╭──

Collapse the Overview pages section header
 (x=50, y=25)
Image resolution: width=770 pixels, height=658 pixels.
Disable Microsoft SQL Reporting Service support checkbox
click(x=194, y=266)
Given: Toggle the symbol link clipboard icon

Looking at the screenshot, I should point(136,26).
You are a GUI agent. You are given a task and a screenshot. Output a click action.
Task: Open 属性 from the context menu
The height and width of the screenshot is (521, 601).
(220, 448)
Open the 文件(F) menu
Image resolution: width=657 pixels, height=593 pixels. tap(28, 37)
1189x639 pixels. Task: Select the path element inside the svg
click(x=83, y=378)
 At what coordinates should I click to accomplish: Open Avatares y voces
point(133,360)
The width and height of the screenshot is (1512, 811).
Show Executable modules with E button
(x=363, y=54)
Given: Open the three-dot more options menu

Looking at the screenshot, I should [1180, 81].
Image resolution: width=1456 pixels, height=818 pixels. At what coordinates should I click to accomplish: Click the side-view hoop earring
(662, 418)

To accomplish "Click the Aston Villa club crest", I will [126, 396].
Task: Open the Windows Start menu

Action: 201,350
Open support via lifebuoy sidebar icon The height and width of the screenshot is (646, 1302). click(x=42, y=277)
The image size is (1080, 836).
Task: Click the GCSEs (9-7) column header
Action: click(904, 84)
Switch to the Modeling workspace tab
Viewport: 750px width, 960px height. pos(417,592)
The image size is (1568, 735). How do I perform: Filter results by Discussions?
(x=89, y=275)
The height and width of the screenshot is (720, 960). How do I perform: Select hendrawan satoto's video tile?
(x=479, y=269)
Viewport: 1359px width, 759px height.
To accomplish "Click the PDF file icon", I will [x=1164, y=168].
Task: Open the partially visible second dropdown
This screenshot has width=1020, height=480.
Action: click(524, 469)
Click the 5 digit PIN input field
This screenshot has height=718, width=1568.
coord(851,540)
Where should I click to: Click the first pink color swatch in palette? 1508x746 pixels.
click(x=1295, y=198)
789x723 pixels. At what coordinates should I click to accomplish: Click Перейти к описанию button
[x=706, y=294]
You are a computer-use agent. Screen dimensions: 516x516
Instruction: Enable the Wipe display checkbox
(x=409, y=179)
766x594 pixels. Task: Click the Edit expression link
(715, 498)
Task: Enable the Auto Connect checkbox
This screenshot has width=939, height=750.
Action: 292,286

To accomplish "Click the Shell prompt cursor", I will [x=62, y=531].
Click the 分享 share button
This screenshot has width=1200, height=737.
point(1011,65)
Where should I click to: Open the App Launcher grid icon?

╰──

Only the lines of the data holding the string "will" are wanted; copy each of them.

To accomplish "Click the Aston Villa club crest", I will [126, 396].
To accomplish "Click the PDF file icon", I will [x=1164, y=168].
To accomplish "Click the Shell prompt cursor", I will [x=62, y=531].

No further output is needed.